● **Obiettivo della prova**
Puoi trascrivere parola per parola, dal brano sulle Nazioni Unite riportato qui sotto, tutto ciò che va da "Indeboliscono" giù fino a "un’autentica forza militare."?

● **Brano fornito**

Il punto debole è che vengono tenute fuori, dalla diarchia britannica e
francese, sia l’Unione Sovietica e sia gli Usa.
La
Seconda guerra mondiale determina, infine, la nascita delle Nazioni Unite
che uniscono i due modelli. Nel Convegno di Dumbarton Oaks, nel 1944, i futuri
vincitori impongono un modello che sarà poi ratificato nell’anno seguente. In quella
occasione Roosevelt, Churchill e Stalin inviteranno 50 paesi a partecipare. Ne deriva
un organismo nel quale l’Assemblea generale è priva di poteri vincolanti che
sono integralmente affidati al Consiglio di Sicurezza, e nel quale solo i
membri permanenti (i vincitori della guerra) hanno potere di veto.
Indeboliscono
quasi subito l’autorità della nuova organizzazione la formazione dello Stato di
Israele nel 1947, la guerra di Corea (con l’assenza dell’Urss al Consiglio che
decide) e le numerosissime guerre unilaterali degli Usa[13], oltre a quelle dell’Urss[14]. Questa inefficacia per
Zolo dipende dalla politica di potenza degli Stati più forti e dall’assenza di
procedure di gestione delle frizioni in assenza di un’autentica forza militare.
Ciò
che guida il modello è l’analogia della situazione internazionale con quella
vigente all’interno degli Stati. Cercando in altre parole di replicare a scala
mondiale il modello fondato sull’assoluto monopolio della forza e l’accentramento
decisionale che è proprio dello Stato assoluto europeo. La “domestic analogy”,
porta ad affidare il compito ad un apparato fortemente accentrato che non ha
altra strada dell’intervento militare e tende a congelare i rapporti di forza
(per cui ogni evoluzione tende ad esprimersi fuori, come avvenne nella Società
delle Nazioni). Compensano l’impotenza di fatto dell’Onu l’abbondanza di declamazioni
altisonanti di valori e la moltiplicazione di commissioni ed organismi.

● **Estratto dei dati**
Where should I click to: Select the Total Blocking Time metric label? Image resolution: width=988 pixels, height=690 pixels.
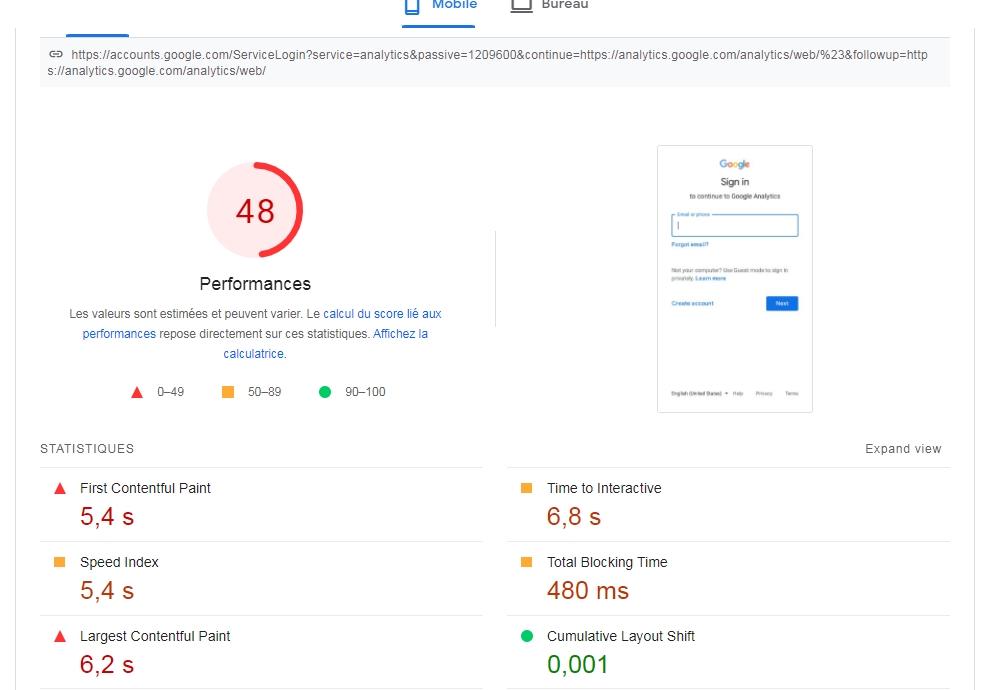606,562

● **Risposta completa**
Indeboliscono
quasi subito l’autorità della nuova organizzazione la formazione dello Stato di
Israele nel 1947, la guerra di Corea (con l’assenza dell’Urss al Consiglio che
decide) e le numerosissime guerre unilaterali degli Usa[13], oltre a quelle dell’Urss[14]. Questa inefficacia per
Zolo dipende dalla politica di potenza degli Stati più forti e dall’assenza di
procedure di gestione delle frizioni in assenza di un’autentica forza militare.